How To Install WordPress Plugins

Now that you’ve installed WordPress, it’s time to perk up the plain vanilla functionality by learning how to install WordPress plugins!

How to Install WordPress Plugins

What’s a Plugin?

For those of you who are just getting to know WordPress, a plugin is a piece of code that you install and activate. Plugins can be complex or simple, and they either add functionality to WordPress or change existing WordPress behavior.  Some plugins have settings that you change based upon how you want them to perform.  Some have CSS files (remember CSS?) that style their results.  Others require you to edit something in your theme.

The WordPress site has a comprehensive list of every plugin available.  From here, you can search for the functionality you’re looking for and see reviews of the plugins, number of downloads, installation notes, etc.  Chances are, if you want to do it, there is a plugin for it.

We’ll start by installing a plugin that saves some real estate on your WordPress dashboard, the Ozh’ Admin Drop Down Menu plugin.  By default, the WordPress dashboard menu is on your left.

WordPress Default Dashboard

When you install and activate Ozh’ Admin Drop Down Menu, the menu moves to the top, eliminating the need for lots of vertical scrolling.

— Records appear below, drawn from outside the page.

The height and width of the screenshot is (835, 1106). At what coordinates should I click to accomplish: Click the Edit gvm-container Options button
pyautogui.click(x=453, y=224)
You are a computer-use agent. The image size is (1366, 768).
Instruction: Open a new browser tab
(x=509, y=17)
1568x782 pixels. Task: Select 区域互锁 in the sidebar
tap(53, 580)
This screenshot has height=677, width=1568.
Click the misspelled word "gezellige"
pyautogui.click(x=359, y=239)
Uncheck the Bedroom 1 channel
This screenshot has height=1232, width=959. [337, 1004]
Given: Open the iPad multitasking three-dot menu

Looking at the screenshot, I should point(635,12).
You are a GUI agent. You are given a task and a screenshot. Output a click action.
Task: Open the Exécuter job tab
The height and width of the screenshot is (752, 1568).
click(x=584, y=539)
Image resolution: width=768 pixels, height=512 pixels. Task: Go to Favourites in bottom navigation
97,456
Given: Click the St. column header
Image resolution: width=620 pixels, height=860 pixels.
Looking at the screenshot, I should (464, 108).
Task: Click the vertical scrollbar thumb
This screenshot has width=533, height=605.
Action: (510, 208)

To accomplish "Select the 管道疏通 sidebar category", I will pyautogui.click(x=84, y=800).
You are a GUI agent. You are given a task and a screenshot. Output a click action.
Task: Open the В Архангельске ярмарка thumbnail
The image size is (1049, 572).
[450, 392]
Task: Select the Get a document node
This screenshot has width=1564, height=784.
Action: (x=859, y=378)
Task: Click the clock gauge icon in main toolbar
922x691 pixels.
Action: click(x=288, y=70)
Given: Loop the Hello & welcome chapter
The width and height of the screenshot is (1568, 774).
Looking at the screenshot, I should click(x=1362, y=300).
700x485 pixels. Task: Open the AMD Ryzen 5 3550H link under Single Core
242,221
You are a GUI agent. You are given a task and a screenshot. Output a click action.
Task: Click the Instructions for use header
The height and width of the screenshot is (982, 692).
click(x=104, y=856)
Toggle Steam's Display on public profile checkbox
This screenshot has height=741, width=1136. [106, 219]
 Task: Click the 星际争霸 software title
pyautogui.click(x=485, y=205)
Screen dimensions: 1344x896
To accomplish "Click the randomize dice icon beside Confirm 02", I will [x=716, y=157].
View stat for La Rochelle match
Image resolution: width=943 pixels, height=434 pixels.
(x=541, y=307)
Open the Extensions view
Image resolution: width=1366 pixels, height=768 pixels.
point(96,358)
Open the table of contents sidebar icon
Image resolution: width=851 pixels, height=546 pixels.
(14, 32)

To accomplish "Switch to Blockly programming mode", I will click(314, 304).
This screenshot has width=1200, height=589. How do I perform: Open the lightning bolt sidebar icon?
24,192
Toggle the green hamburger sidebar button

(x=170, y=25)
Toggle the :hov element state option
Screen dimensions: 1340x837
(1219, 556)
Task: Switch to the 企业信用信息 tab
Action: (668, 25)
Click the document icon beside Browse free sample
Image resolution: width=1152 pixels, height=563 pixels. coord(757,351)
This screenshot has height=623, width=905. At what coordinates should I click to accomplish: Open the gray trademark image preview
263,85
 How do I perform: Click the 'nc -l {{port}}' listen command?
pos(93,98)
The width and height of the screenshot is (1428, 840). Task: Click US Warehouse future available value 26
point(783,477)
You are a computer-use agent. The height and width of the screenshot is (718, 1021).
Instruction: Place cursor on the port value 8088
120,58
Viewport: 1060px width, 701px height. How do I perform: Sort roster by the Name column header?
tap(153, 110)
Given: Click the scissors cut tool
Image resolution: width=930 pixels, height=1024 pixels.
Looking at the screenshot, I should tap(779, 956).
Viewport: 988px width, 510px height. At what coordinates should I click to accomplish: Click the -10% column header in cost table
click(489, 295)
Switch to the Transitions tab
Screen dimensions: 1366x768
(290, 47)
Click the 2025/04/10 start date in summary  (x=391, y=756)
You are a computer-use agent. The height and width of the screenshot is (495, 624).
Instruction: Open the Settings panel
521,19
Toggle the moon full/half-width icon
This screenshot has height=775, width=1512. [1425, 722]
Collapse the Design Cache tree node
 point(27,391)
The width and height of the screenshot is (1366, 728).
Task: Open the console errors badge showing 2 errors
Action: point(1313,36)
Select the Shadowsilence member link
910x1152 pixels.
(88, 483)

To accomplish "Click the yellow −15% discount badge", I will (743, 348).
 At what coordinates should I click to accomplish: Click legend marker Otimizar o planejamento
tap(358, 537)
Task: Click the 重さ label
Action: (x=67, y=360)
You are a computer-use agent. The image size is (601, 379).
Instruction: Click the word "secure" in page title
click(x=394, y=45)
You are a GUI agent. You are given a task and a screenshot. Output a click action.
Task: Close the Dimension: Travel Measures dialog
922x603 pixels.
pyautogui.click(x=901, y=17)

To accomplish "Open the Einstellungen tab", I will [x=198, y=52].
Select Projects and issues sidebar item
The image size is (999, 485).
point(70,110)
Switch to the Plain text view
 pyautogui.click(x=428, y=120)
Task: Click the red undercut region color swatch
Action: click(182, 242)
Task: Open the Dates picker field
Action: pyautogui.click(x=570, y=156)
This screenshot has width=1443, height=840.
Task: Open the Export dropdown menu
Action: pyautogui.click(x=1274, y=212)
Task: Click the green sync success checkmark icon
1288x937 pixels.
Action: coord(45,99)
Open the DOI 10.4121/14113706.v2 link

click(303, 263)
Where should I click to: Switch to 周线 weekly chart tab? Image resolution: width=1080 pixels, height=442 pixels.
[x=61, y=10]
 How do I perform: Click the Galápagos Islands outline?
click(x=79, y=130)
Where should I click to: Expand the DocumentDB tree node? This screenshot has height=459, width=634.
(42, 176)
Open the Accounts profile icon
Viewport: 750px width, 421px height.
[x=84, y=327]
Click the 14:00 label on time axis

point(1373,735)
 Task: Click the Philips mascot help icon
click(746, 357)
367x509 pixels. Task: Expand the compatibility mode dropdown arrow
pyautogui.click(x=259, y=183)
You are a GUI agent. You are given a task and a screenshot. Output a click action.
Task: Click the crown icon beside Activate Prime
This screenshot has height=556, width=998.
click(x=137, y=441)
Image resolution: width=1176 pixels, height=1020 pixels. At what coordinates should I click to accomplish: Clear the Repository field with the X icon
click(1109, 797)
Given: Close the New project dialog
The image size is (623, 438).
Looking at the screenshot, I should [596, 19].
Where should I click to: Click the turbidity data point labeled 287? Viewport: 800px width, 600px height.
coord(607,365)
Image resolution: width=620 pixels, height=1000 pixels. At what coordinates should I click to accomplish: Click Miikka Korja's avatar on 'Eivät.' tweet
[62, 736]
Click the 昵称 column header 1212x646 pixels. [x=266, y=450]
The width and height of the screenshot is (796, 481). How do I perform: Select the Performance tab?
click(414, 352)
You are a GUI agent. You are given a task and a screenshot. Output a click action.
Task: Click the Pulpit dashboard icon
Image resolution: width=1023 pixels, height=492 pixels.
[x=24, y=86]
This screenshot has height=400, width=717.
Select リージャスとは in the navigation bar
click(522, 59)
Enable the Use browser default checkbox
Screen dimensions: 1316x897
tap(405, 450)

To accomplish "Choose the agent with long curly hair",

WordPress Dashboard with Ozh Admin Plugin

There are two ways to install a plugin, through your WordPress dashboard, or through FTP.

How to install a plugin through your WordPress dashboard
  1. Navigate to Plugins » Add New
  2. In the search field, type in the plugin you want to install, in this case we’ll search for “Ozh Admin”
  3. When the search results appear, locate the plugin and click “Install Now”
  4. Click “Activate Plugin”

If you have a zipped file of your plugin, you can also install it through the WordPress dashboard.

  1. Navigate to Plugins » Add New
  2. Click “Upload Plugin”
  3. Choose your zipped file.
  4. Click “Install Now”
  5. Click “Activate Plugin”
How to install a plugin using FTP

By now, you know that I love FTP and use the Core FTP client (if you need a refresher on FTP, read this post).  To install a plugin using FTP:

  1. Download the plugin that you want to install from the WordPress plugin repository
  2. Unzip it to a folder on your computer
  3. Sign into Core FTP, or your chosen tool
  4. Navigate to
  5. FTP the plugin folder from your computer to your server
  6. In your WordPress dashboard, navigate to Plugins » Installed Plugins » Inactive and activate your new plugin

Warning. Plugins are addictive!  However, too many plugins can slow down your site dramatically, so as amazing as they are, be judicious with their use. Coming soon, an article with my must-have plugins. Which are your favorites?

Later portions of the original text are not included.